House ODI Director Kemba Hendrix and other panelists pushed lawmakers to think beyond internship selection and recruitment from college as the primary ways to diversify their offices, citing the lack of diversity in senior staff roles on Capitol Hill.

“It can’t just start at the bottom, thinking that an internship pipeline is going to increase the level of senior leaders who are going to be able to affect policy decisions and be able to grow and develop future leaders,” Hendrix told lawmakers.

It could take a decade or more for an entry-level staffer to rise to be a manager who has the influence to shift office culture or mine their own network for potential hires. And many staff simply don’t stay that long. She encouraged an “internship and” approach, where serious effort is put into professional development at every level and cultivating subject matter expertise and other key skills that grow junior aides into essential senior staff.

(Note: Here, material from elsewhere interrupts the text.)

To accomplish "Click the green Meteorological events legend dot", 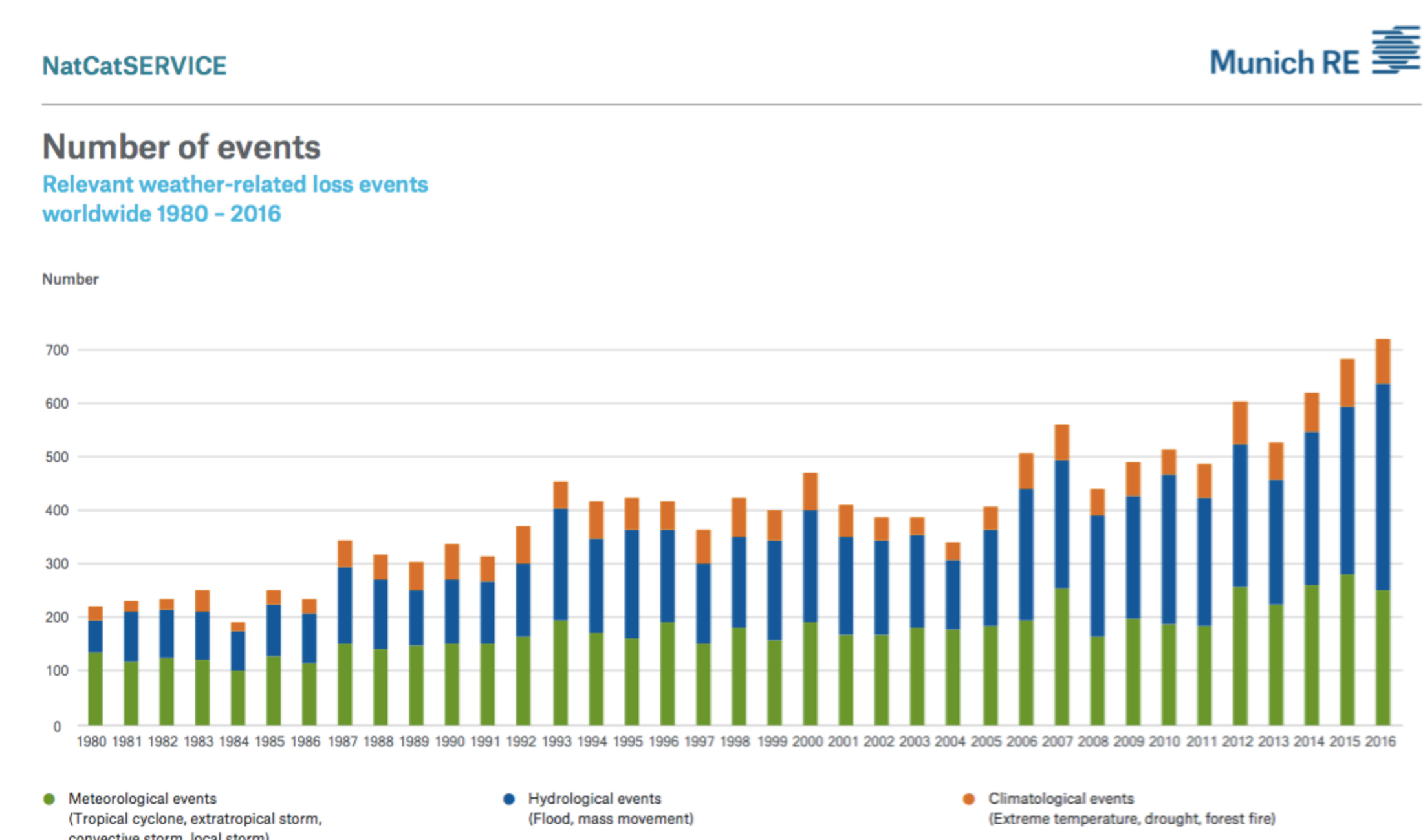I will (49, 799).
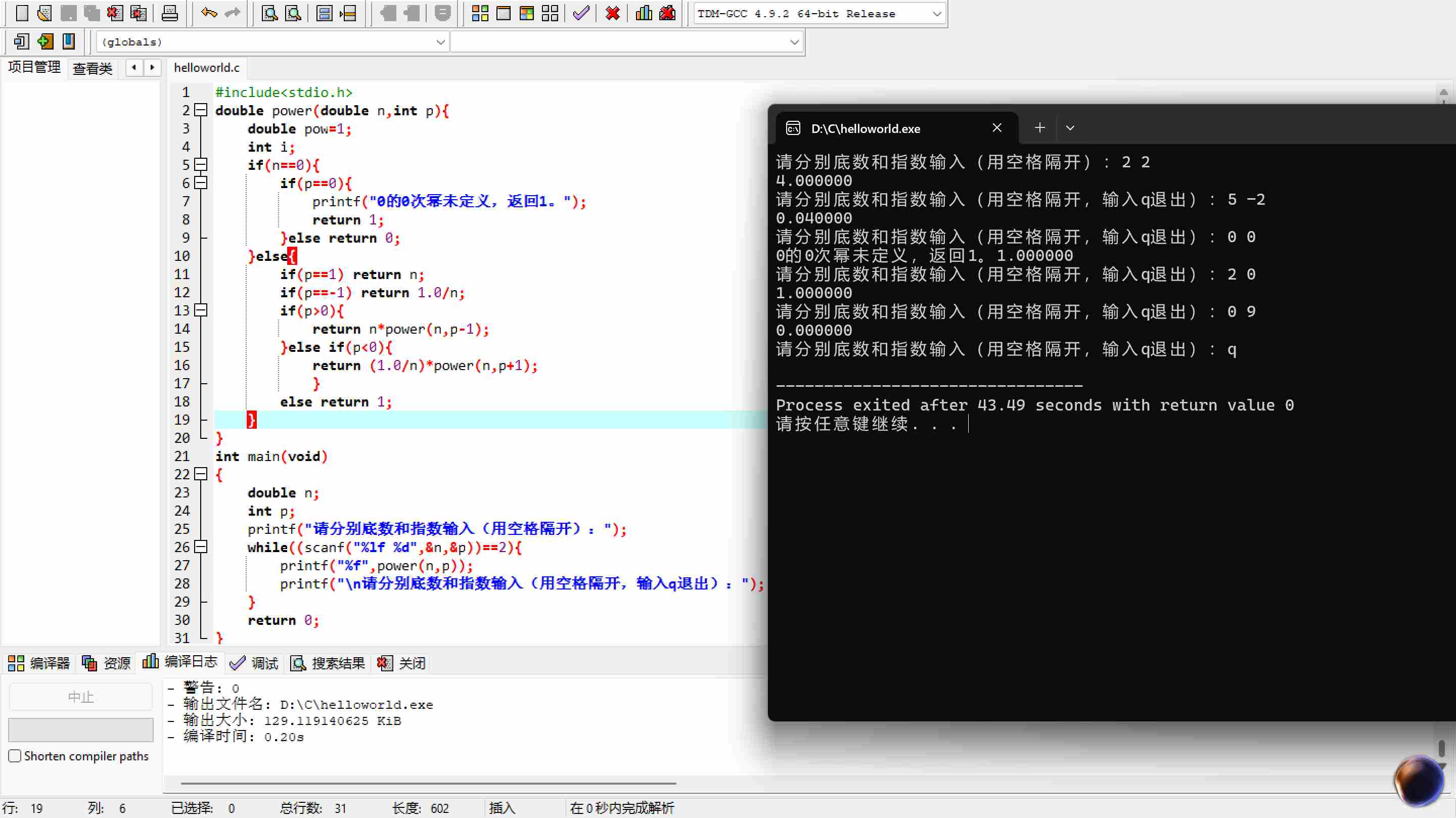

Reed and Maria Robles Meier, former director of the Senate Democratic diversity initiative, said there also needs to be a more robust pipeline for internships and entry-level positions, like recruiting at historically Black colleges and universities or Hispanic-serving institutions and encouraged members to do that.

A recent effort to diversify interns did not have the intended outcome, which has the Modernization Committee and others thinking about other ways to make working on Capitol Hill more accessible. When Congress appropriated millions specifically to pay interns a few years ago, the expectation was that it would help level the playing field for students of color, who may not have the generational wealth of their white peers.

But a recent study from Pay Our Interns found that the students getting paid internships were still overwhelmingly white and disproportionately more likely to attend private universities. Just half went to public schools, compared with 75 percent of all U.S. undergraduates.

Illinois Republican Rodney Davis asked how Republican offices specifically can better recruit and retain diverse staff and what the ODI data said about how GOP and Democratic offices compare.

Hendrix said the ODI data is not broken down by party, which was partly intentional to encourage survey participants to speak more freely about their experiences.

Colorado Democrat Ed Perlmutter said he’ll be looking into organizations and resources in Colorado to help him hire a more diverse team for his campaigns because he likes to hire trusted campaign staff in his district office and in Washington.

“Staffers of color are as resilient as they are brilliant,” Gregg Orton, former chief of staff for Rep. Al Green, D-Texas, told the panel. “To choose to work in a space, surrounded by everyday reminders that ‘you don’t belong,’ and to then use those reminders as motivation to work harder is precisely why Congress should be doing everything it can to promote greater diversity, equity and inclusion.”

Meier and Orton emphasized the importance of staff associations for building community, confidence and professional development for staff once they arrive on Capitol Hill, especially with a lack of diversity among senior staff.

“When staff is here, do they see people who look like them? Do they have supportive networks?” asked Meier. “These congressional staff associations are so important to provide the staff with a sense of welcoming and a place to go when they’re struggling with professional issues or personal issues.”

Orton credited the Congressional Asian Pacific American Staff Association with helping him build relationships and grow in his career on Capitol Hill and urged the committee to explore additional funding for staff associations.

“They create vital environments for staffers to thrive. I know that I wouldn’t have made it for as long as I did without the support of colleagues and friends,” said Orton. “Simply because community spaces clearly will create themselves on the Hill doesn’t mean that, institutionally, Congress shouldn’t support them.”

The Modernization Committee has already held multiple hearings this year on staff issues, including retention, professional development, intern experience and now empowering and retaining a diverse staff, which signals that further recommendations on staff support could be a priority for the panel in the coming year. The panel plans to put out recommendations on a rolling basis.

Jim Saksa contributed to this report.